*Instructions for the task*. Find all lines with the word "will" in the material, then copy them.
+ + + +
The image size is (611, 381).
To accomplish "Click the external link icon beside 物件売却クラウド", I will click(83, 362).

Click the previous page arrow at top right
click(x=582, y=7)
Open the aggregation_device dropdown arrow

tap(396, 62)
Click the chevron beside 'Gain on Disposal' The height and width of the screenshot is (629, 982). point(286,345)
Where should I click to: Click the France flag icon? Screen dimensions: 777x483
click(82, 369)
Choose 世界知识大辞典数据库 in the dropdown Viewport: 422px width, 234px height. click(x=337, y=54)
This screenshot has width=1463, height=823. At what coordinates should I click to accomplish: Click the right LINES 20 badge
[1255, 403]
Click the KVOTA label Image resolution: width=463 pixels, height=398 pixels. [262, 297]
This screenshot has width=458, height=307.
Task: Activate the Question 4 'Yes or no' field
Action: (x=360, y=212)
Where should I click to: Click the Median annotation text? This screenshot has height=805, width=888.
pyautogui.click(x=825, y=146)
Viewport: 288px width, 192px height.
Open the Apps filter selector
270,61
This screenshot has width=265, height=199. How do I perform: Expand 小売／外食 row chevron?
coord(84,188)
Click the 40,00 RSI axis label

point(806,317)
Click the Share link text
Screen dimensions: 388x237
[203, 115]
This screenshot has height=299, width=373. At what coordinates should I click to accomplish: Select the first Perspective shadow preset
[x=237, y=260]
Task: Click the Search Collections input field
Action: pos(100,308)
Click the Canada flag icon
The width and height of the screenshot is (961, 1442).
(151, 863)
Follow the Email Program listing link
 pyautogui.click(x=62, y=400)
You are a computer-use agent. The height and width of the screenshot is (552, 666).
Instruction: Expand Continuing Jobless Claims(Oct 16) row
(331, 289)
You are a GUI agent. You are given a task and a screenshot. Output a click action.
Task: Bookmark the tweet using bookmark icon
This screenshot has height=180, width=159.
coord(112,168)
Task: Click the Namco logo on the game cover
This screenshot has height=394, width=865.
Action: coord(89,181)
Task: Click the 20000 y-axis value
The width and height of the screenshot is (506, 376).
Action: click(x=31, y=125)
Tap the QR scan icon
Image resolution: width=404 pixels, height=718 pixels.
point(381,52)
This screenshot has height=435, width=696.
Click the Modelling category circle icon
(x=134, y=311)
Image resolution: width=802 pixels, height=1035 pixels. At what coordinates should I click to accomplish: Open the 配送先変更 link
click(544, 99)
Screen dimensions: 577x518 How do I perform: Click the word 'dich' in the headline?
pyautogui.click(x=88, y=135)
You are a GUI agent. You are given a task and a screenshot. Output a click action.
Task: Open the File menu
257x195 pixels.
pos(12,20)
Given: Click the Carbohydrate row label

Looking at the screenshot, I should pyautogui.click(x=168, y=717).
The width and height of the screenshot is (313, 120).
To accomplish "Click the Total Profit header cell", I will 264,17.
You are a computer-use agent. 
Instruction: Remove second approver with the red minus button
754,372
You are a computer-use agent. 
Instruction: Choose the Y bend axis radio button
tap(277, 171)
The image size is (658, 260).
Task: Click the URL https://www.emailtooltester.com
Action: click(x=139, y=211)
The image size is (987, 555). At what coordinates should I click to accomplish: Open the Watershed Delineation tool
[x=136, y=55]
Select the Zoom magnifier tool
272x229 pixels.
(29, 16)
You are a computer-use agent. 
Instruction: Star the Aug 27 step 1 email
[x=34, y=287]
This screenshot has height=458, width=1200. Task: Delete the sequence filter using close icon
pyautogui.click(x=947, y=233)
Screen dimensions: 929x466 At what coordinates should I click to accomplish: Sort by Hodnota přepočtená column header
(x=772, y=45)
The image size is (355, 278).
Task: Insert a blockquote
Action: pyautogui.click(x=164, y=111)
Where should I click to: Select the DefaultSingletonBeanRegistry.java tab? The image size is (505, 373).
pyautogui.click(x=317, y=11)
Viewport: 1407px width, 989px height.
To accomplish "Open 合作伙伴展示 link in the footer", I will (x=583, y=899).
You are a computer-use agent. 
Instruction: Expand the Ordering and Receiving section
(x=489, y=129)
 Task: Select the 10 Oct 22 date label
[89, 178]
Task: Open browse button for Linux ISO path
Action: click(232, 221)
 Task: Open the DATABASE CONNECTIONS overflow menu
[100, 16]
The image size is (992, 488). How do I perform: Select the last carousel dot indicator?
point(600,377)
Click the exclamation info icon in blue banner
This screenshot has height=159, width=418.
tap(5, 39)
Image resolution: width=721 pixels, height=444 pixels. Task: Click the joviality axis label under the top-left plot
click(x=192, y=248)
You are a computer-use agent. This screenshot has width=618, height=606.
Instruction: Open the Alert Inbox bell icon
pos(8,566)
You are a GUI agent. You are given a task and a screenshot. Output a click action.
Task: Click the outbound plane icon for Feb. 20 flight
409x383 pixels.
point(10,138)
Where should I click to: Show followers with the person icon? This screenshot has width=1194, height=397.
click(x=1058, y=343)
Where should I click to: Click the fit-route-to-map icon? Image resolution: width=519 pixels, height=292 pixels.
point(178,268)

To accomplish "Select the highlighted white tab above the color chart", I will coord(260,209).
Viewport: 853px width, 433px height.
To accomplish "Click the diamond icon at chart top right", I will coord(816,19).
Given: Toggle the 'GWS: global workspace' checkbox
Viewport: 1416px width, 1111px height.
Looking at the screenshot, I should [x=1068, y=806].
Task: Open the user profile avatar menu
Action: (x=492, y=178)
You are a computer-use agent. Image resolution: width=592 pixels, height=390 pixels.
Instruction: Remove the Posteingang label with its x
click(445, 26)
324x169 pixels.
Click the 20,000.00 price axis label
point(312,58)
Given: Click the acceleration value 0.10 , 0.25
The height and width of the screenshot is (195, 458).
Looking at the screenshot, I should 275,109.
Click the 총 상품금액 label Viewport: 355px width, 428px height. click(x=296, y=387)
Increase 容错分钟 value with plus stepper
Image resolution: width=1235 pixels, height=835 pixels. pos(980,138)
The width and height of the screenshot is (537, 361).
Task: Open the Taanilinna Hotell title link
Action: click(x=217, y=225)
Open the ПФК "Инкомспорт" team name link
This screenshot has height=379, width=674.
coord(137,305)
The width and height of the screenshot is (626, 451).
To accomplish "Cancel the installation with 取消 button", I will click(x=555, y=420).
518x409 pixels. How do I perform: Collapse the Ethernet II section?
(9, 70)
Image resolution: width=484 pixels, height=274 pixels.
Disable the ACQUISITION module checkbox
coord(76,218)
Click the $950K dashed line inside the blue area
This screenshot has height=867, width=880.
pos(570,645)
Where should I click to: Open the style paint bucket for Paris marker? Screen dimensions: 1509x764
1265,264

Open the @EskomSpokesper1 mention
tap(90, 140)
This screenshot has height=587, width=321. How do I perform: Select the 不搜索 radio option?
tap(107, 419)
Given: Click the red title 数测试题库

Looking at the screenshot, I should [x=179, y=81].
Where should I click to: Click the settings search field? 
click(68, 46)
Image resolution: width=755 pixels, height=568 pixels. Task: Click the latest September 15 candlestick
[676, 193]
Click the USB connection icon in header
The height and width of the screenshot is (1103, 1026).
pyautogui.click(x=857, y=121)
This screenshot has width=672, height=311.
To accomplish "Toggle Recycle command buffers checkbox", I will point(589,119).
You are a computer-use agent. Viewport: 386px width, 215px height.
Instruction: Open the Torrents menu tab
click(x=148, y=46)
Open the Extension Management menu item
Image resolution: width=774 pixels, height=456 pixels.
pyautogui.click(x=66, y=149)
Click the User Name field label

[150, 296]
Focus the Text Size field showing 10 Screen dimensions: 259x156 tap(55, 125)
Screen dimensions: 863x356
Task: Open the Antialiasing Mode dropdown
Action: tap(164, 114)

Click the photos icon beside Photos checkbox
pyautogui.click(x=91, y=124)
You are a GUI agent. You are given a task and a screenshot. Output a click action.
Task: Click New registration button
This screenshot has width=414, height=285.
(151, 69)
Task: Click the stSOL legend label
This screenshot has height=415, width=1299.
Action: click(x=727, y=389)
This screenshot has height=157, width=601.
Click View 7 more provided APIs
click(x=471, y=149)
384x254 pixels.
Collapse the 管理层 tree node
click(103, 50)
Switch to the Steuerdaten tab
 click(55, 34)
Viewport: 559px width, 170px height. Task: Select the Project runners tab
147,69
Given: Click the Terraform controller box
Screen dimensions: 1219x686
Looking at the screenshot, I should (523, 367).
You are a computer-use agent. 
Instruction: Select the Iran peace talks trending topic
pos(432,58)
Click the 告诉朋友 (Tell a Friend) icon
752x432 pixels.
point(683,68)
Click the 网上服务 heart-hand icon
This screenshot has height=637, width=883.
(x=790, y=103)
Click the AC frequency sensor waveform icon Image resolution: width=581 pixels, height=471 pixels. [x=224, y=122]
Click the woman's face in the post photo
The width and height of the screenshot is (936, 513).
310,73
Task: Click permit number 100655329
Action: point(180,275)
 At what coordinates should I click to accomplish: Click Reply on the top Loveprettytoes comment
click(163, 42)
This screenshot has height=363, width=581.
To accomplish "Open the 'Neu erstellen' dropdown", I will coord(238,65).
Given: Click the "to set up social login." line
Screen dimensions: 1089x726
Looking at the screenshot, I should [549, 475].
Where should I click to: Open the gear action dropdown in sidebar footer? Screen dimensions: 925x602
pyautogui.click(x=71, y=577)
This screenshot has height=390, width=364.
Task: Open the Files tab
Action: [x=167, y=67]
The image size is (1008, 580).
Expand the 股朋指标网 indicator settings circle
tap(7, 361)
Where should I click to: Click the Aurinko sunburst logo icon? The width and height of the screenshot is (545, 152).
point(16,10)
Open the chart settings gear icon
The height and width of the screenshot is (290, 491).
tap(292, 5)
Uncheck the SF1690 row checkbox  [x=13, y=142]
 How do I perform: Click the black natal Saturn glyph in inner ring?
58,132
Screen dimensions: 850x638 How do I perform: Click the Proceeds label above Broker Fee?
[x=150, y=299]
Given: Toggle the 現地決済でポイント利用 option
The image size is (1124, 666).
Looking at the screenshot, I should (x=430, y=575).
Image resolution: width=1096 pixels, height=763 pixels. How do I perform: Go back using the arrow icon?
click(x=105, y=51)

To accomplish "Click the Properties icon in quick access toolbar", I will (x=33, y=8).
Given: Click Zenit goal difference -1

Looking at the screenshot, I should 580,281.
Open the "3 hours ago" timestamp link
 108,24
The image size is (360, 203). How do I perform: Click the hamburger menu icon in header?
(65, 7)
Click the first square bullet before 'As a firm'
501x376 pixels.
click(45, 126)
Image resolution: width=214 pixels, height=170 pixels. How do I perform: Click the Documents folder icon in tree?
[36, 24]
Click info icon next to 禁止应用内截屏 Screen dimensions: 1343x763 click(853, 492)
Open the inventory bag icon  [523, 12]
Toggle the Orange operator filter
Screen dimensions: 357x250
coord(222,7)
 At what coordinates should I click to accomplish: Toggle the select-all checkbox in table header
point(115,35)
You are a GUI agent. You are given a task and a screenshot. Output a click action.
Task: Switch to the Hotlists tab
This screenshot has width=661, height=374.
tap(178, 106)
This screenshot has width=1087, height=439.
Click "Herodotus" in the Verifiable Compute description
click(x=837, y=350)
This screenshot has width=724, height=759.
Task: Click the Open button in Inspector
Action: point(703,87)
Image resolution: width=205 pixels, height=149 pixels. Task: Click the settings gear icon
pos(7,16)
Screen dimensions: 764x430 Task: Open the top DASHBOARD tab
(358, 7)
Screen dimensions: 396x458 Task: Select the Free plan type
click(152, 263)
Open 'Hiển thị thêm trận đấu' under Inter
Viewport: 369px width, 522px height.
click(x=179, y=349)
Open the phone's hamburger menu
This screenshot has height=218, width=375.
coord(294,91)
+ + + +
*Solution to this task*.
To accomplish "Click the external link icon beside 物件売却クラウド", I will click(83, 362).
To accomplish "Click the Total Profit header cell", I will 264,17.
To accomplish "Open 合作伙伴展示 link in the footer", I will (x=583, y=899).
To accomplish "Select the highlighted white tab above the color chart", I will coord(260,209).
To accomplish "Click the diamond icon at chart top right", I will coord(816,19).
To accomplish "Cancel the installation with 取消 button", I will click(x=555, y=420).
To accomplish "Toggle Recycle command buffers checkbox", I will point(589,119).
To accomplish "Open the 'Neu erstellen' dropdown", I will coord(238,65).
To accomplish "Click the Properties icon in quick access toolbar", I will (x=33, y=8).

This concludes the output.